— Your goal —
Take the entries that follow and return only the lines from the one with "This screenshot has" through the final line, leaving every picture behind.
----- Exercise data
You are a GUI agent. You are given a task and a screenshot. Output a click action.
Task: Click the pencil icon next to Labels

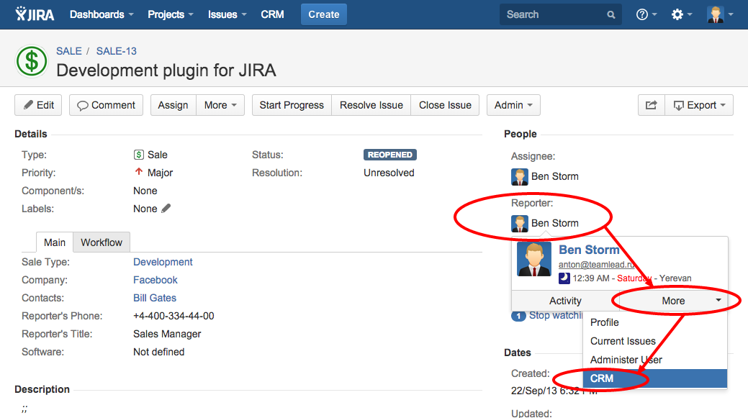click(x=166, y=209)
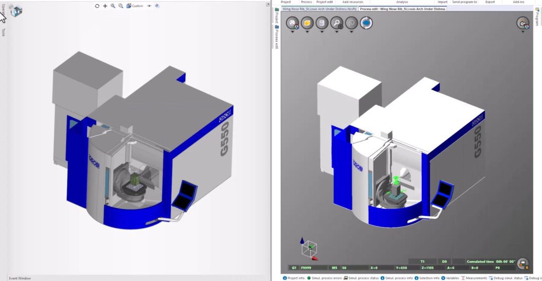Open the Analysis ribbon tab

(x=402, y=2)
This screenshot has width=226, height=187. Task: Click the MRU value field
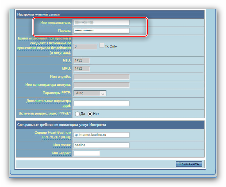pyautogui.click(x=82, y=69)
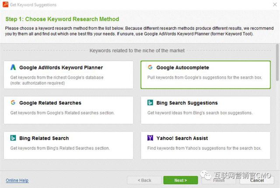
----------
— Solution for this exercise —
This screenshot has width=226, height=187. Task: Click the MRU value field
pyautogui.click(x=82, y=69)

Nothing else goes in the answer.